What is required:
These records contain pictures, which must be left out; copy exactly the lines from the one with "980x252 pixels." up to and including the one with "This screenshot has width=404, height=600.".

Supplied data:
───
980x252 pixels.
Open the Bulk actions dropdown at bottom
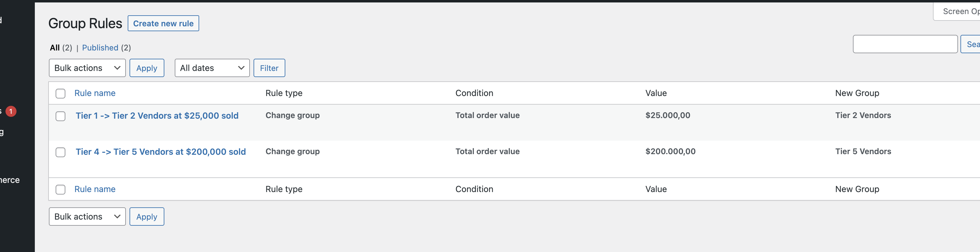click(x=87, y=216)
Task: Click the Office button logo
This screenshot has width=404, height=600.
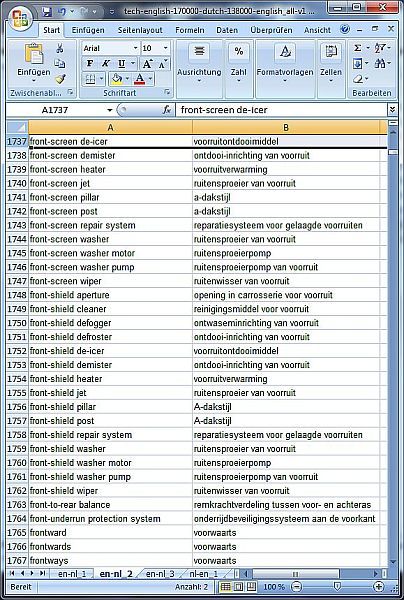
───
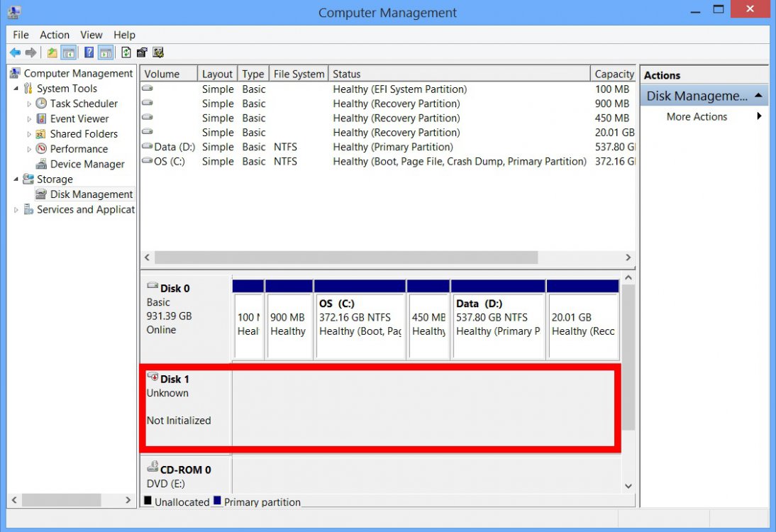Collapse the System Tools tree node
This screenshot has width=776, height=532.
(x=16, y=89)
───
Exercise answer:
980x252 pixels.
Open the Bulk actions dropdown at bottom
click(x=87, y=216)
Task: Click the Office button logo
This screenshot has width=404, height=600.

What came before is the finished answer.